O PIX revolucionou os pagamentos no Brasil desde seu lançamento em novembro de 2020. Contudo, a praticidade do sistema também atraiu criminosos: em 2025, o Brasil registrou 28 milhões de golpes via PIX, segundo relatório da Associação de Defesa de Dados Pessoais e do Consumidor (ADDP), com prejuízos estimados em R$ 29 bilhões.
Os Principais Golpes via PIX
Os criminosos utilizam diversas técnicas de engenharia social para enganar as vítimas:
- Falsa central de atendimento: golpistas se passam por funcionários do banco e convencem o cliente a realizar transferências “de segurança”
- Phishing via WhatsApp e SMS: mensagens fraudulentas com links que capturam dados bancários
- Comprovante falso de PIX: envio de comprovantes adulterados em transações de compra e venda
- QR Code adulterado: substituição de QR Codes legítimos por fraudulentos
- PIX agendado: agendamento seguido de cancelamento antes da efetivação
O Que Diz a Lei: Responsabilidade Objetiva dos Bancos
A Súmula 479 do STJ é clara: “As instituições financeiras respondem objetivamente pelos danos gerados por fortuito interno relativo a fraudes e delitos praticados por terceiros no âmbito de operações bancárias.”
Isso significa que o banco responde independentemente de culpa quando há falha na segurança do serviço. O entendimento é reforçado pelo art. 14 do Código de Defesa do Consumidor e pelo art. 927, parágrafo único, do Código Civil.
O MED — Mecanismo Especial de Devolução
O Banco Central criou o Mecanismo Especial de Devolução (MED) para facilitar a recuperação de valores em caso de fraude. Em 2025, o BCB implementou melhorias como:
- Limites para transações noturnas
- Cadastro prévio obrigatório para grandes transferências
- Bloqueio temporário de chaves PIX suspeitas
- Autoatendimento no MED para agilizar devoluções
O Que Fazer Se Você Foi Vítima
- Registre um Boletim de Ocorrência imediatamente — a subnotificação prejudica tanto o combate ao crime quanto a restituição
- Comunique seu banco por todos os canais disponíveis e solicite o acionamento do MED
- Guarde todas as provas: prints de conversas, SMS, e-mails, comprovantes e horários
- Procure um advogado especializado em direito bancário e do consumidor
- Registre reclamação no Banco Central (bcb.gov.br) e no Procon
Quando o Banco NÃO Responde?
A jurisprudência reconhece a exclusão de responsabilidade apenas quando comprovada a culpa exclusiva do consumidor — por exemplo, quando o cliente ignora alertas claros do banco ou instala aplicativos fraudulentos voluntariamente.
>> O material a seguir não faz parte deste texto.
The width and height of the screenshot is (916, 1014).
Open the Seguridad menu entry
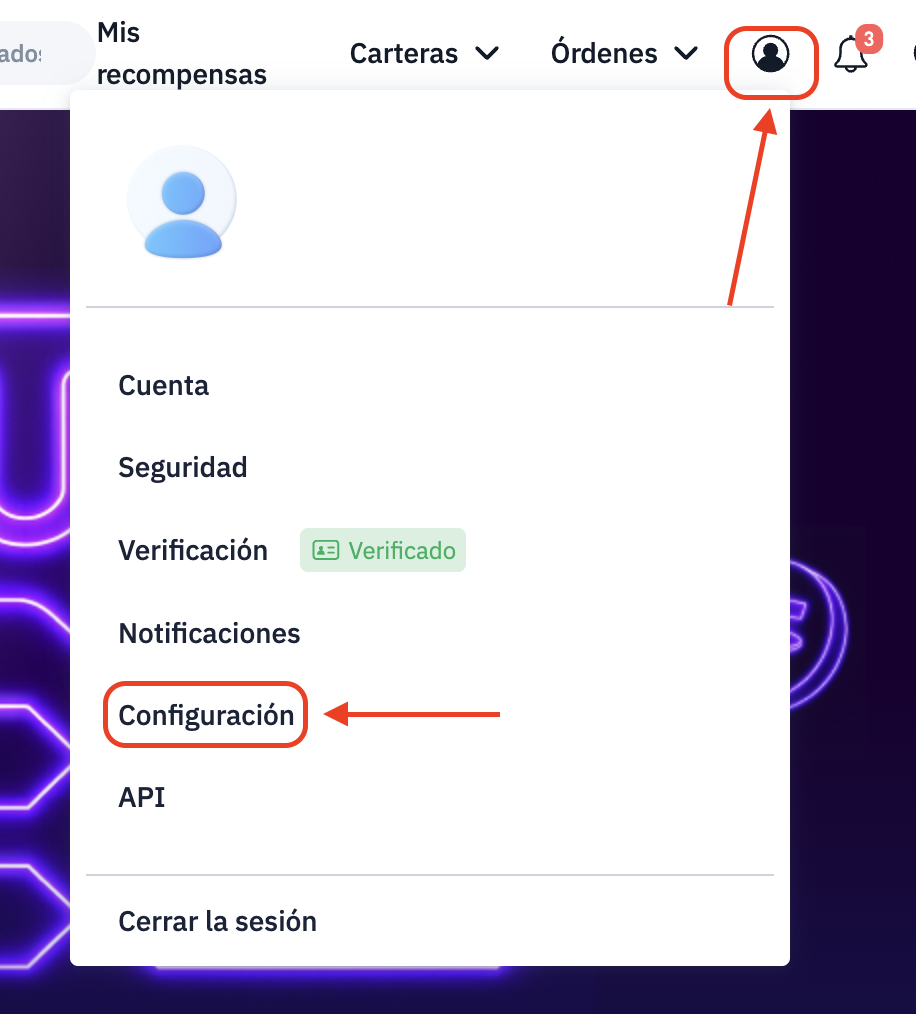pos(182,468)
Porém, se houve movimentações atípicas sem bloqueio preventivo pelo banco, a responsabilidade permanece da instituição financeira.
Perfil das Vítimas
Dados do Datafolha e da ADDP mostram que pessoas acima de 50 anos concentram 53% das vítimas. Após furto ou roubo de celular, 35% dos casos resultam em acesso às contas e transferências via PIX. A cada 100 mil transações, o PIX registra 15 fraudes, comparado a 4 nos cartões de crédito.